2. Regulate power because AI’s effects are shaped by those who control it and because justice must be upheld.

3. Reject reductionism that treats persons as data for performance rather than as persons with dignity.

4. Build through subsidiarity: shared responsibility across disciplines and social actors.

5. Translate values into governance and engineering via impact assessment, inclusion, literacy, and justice-oriented guidance for research and industry.

In conclusion, choosing communion over domination: At its heart, Magnifica Humanitas argues that AI is a powerful instrument but the moral direction of its use depends on whether societies choose Babel or Jerusalem. Babel names the temptation to build greatness through self-sufficiency, uniformity, and prideful control; Jerusalem names rebuilding relationships before stones, communion before domination.
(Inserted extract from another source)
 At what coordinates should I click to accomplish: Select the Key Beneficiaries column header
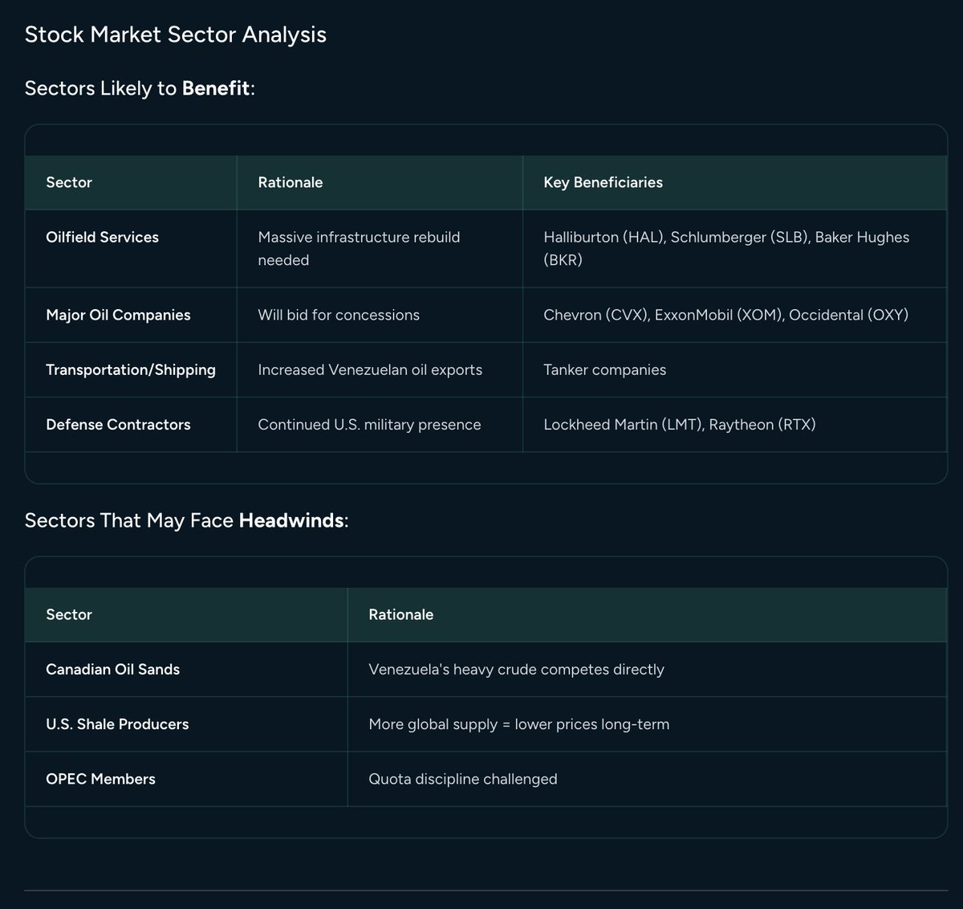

If AI becomes a means of reducing people to performance, dehumanization follows. If, instead, AI is governed by standards of discernment dignity, the universal destination of goods, care for the poor, care for our common home, and peace and if it is shaped by shared responsibility and dialogue, it can serve integral human development.

Let us ask the Lord for the wisdom to guide this new power toward communion and justice, so that the grandeur of humanity created by God may be protected rather than compromised.

Encyclical Letter of His Holiness Pope Leo XIV, Magnifica Humanitas, On Safeguarding the Human Person in the Time of Artificial Intelligence.